İşte her istediğimiz filmi, oyunu ya da albümü internetten indirme şansını bulamadığımız o dönemlerde yakın bir arkadaşım beni bir hafta sonu Yazıcıoğlu Pasajı'na sürüklemişti. O pasajdan ve ordaki esnaftan pek hoşlanmıyordum, ama "Belki sevdiğim grupların full MP3 diskografilerini bulurum" umuduyla ona eşlik etmekten kendimi alıkoyamadım..
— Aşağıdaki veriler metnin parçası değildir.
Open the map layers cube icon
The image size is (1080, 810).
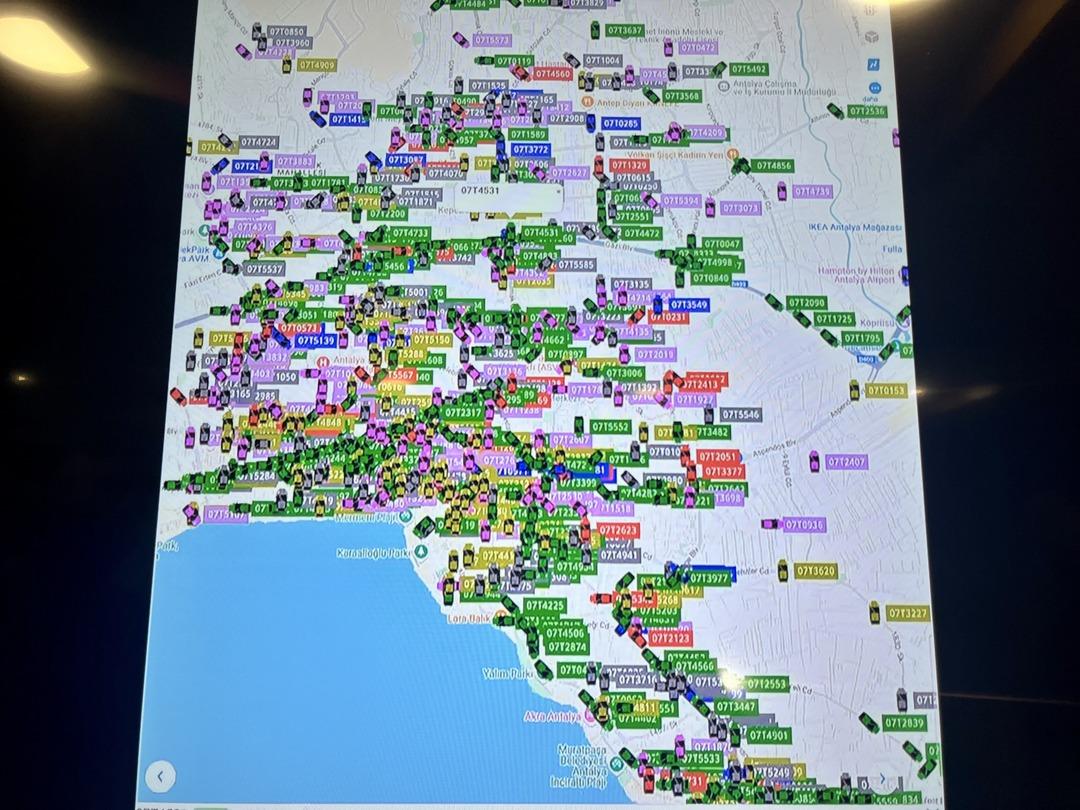[x=872, y=36]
İlk başta her şey normal görünüyordu. Yazıcıoğlu Pasajı'nın, karşısında Gold Bilgisayar bulunan kapısından içeri girdik. Bir süre giriş katındaki bir dükkanda film CD'lerine falan baktık. Sonra yanımdaki arkadaşım dönüşü olmayan yola girdi, dükkanda çalışan çocuğa utana sıkıla "Şey, erotik CD var mı sizde?" diye sordu..(Bu konuda kendisini suçlamıyorum, henüz 20'li yaşlara yeni girmiş ergenlerdik ve daha önce belirttiğim gibi istediğimiz her filmi internetten indiremiyorduk, o zamanki şartlar buna izin vermiyordu)
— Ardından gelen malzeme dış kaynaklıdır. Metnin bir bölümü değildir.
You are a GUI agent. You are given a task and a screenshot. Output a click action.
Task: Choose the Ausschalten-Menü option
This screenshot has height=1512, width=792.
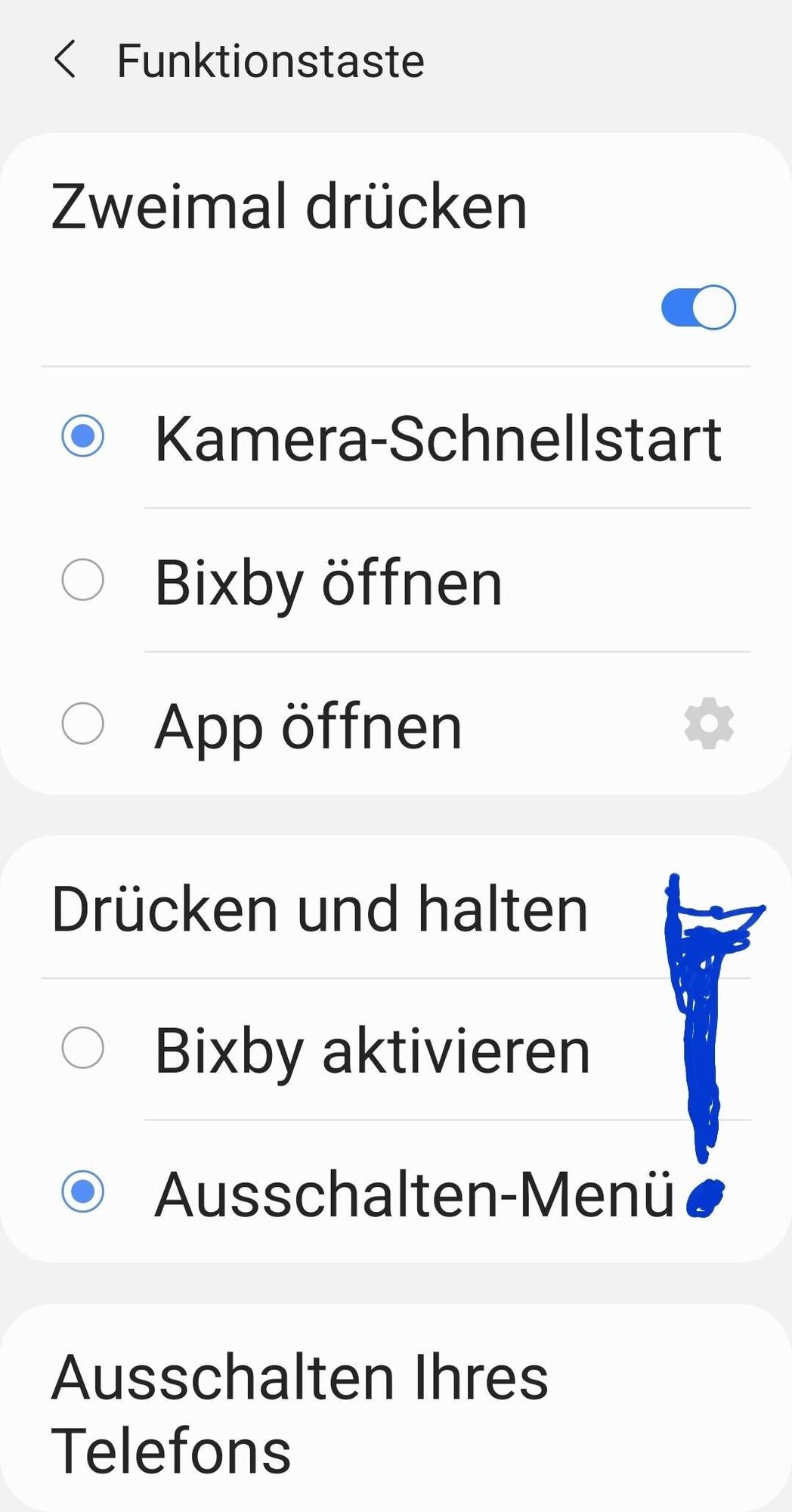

Bunun üzerine çocuk "Olmaz olur mu abi" diyerek bizi başka bir dükkana götüreceğini söyledi. Birlikte Yazıcıoğlu'ndan dışarı çıktık. Yan taraftaki bir pasaja girerek merdivenlerden yukarıya çıkmaya başladık. Çocuk bizi soğuk, karanlık bir odanın içine soktu. Odanın içinde dışarıdan ilk bakışta fark edilmeyen bir gizli bölme vardı. Filmlerde kütüphanedeki kitabın itilerek gizli geçidin açılması gibi, çocuk duvarda bir yeri ittirdi ve içinde yüzlerce porno CD bulunan küçük bir odanın içine girdik..
Acayip bir durumdu. Odadaki birtakım adamların cinsel ihtiyaçlarını bastırmak amacıyla kendilerine kapak resimlerine bakarak film seçmelerine şahit oluyordum..
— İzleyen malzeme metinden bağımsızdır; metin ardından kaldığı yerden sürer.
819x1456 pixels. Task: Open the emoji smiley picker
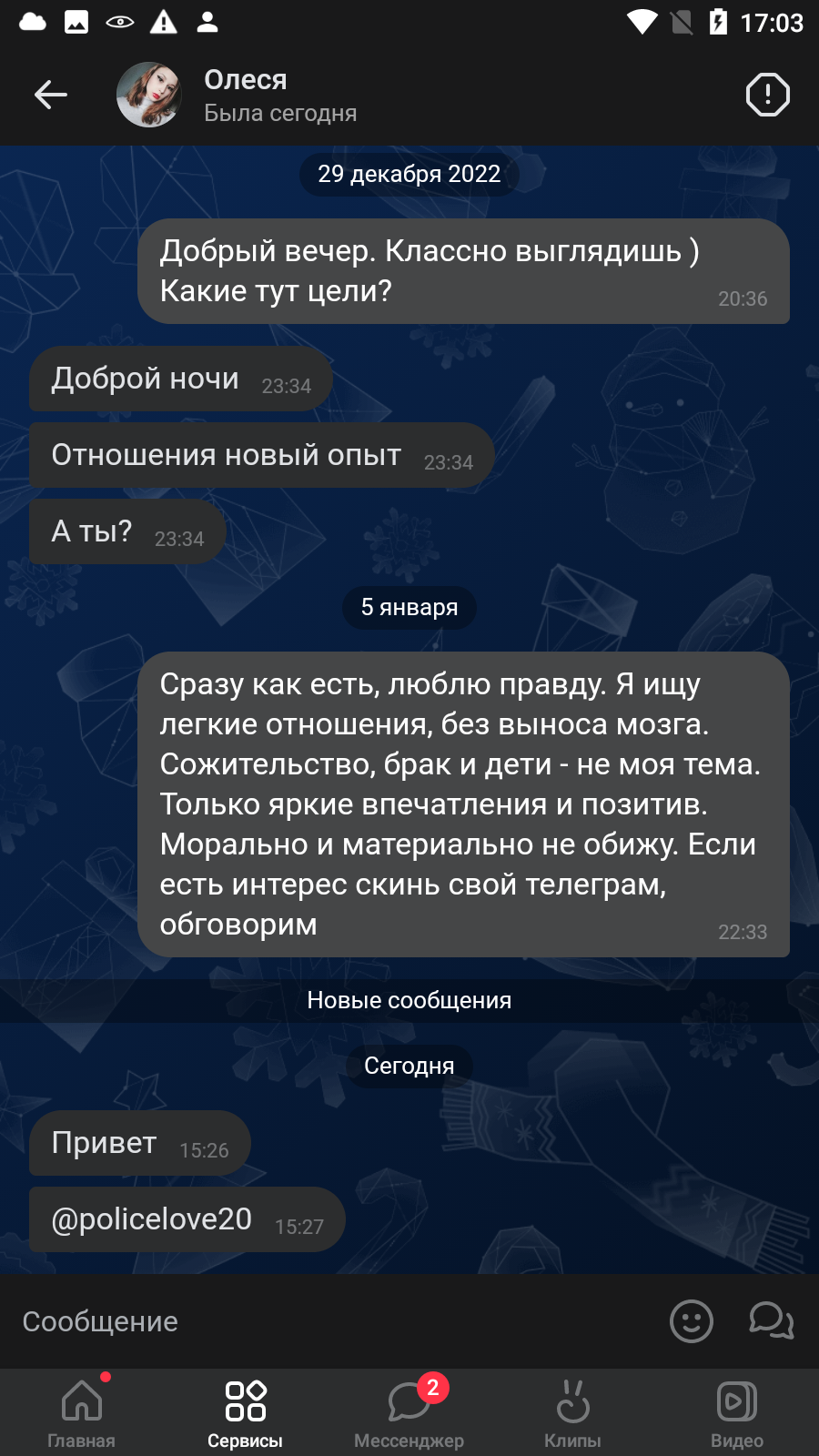[692, 1321]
Arkadaşım CD'lerden birkaçını kenara ayırmıştı. Gelmişken almaya niyeti vardı..
Sonra bir anda içinde bulunduğumuz odanın ışıkları söndü..İçeriye bir adam girip "ELLER YUKARI, POLİS" diye bağırdı..O dönemlerde Yazıcıoğlu Pasajı sık sık baskına uğruyor, korsan CD satanlar ifadeleri alınmak üzere polis merkezine götürülüyor ve kısa bir süre sonra serbest bırakılıyordu. O an bu baskınlardan birini yaşadığımıza kanaat getirdik ve yusuf yusuf çekmeye başladık..Bu saçma yerde hiç bulunmamamız gerekiyordu ama oradaydık..Fena halde tırsmıştık..
Şakaymış (!)..İçeri girip ışıkları söndüren şakacı adam dükkan sahibiymiş..."Şaka şaka" diyip gönlümüzü alıp dışarı çıktı denyo herif. Arkasından bir ton küfür ettik haliyle...
Ama asıl hikaye bu değilmiş...
Arkadaşım resimlerinden beğendiği(!) birkaç CD'yi alıp bir an önce oradan ayrılmaya karar verdi. Tezgaha doğru yürüdük. At hırsızı tipli bir adamla karşılaştık. Arkadaşım her şeye rağmen bu işte de pazarlık payı olabileceğini düşünerek "Abi 3 tane alsam 5 lira olur mu?" diye sordu..(1 CD 2 liraydı o zaman)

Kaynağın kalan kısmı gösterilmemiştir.